Like many of the security steps, we’re talking about here, using a VPN offers benefits beyond telemedicine. A VPN is a must when using public Wi-Fi, like at airports and cafes, because it makes a public connection private (and safe from prying eyes). Additionally, it’s also great for use at home when taking care of sensitive business like your banking or finances.
4. Look out for phishing attacks and scams
If you’re searching for a telemedicine provider online, keep an eye out for sketchy links and scams. The sad thing with the increased use of telemedicine is that hackers have clued in and are looking for targets. One way you can stay safer is to use a web advisor with your browser that can identify potentially hazardous links and sites. Anti-phishing technologies in your security software can help as well by preventing email-based scams from reaching your inbox in the first place.
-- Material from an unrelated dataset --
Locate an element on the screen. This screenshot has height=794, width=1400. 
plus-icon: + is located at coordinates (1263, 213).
5. Check in with your provider
Even better than searching online, consider contacting your pediatrician or doctor’s office for a recommendation, as they can point out the best healthcare options for you and your concerns—and let you know if a telemedicine visit is the best course of action for you in the first place. This way, you can get comfortable with what your visit will look like, find out what special apps (if any) are used, and how your care provider will protect your privacy. Also, you can decide which device you will use and where you’ll use it so that you feel at ease during your virtual visit.
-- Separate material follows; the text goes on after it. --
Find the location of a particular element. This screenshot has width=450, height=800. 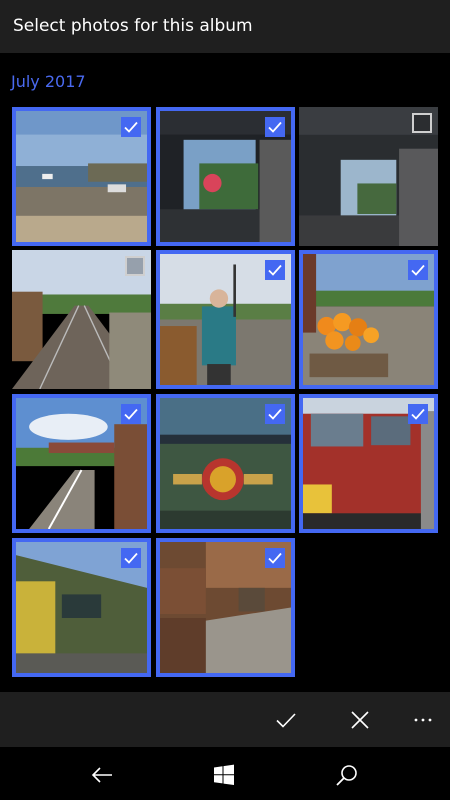

close-icon is located at coordinates (360, 720).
A reputable care provider will likely put all this pre-appointment information together for you on their website or “frequently asked questions” (FAQ) page, which will include helpful links and numbers to call if you need help or have questions. For an example of what that could look like, check out the telemedicine page that Virginia Mason/Franciscan Health designed for its patients.
6. Pick a private place
We’ve talked plenty about digital security, yet there’s the old-fashioned issue of physical eavesdropping to think about too. When it’s time for your actual appointment, pick a place in your home where you can assure yourself some privacy. (Of course, don’t go online for your virtual appointment in a public place.) Look for a space where you can’t be overheard by neighbors and passers-by—preferably someplace like your bedroom where you can be comfortable as well. If your child has an appointment, let them know that this is like any other doctor’s visit and help them keep their voice down so they can keep their info private.
What else should parents know about telemedicine?
With telemedicine becoming more and more of an option for families, it’s just one of the many tools your doctor or pediatrician can use to keep you and your family well. So as always, if you have a health concern, call your doctor or pediatrician’s office for guidance. They’ll know the best path forward.
In the meantime, there are some great resources out there that can help you make the best decision about telehealth if the time comes. One really helpful article from the American Academy of Pediatrics helps parents get up to speed on telemedicine and outlines a few cases where a telemedicine visit might be right for your child.
With the sniffles, fevers, and plenty of, “Mom, I don’t feel so good …” comments that come along with parenthood, it’s nice to know that telemedicine gives us another tool we can use to keep our families well—one that’s ultimately up to you and your doctor to choose if it’s right for your child.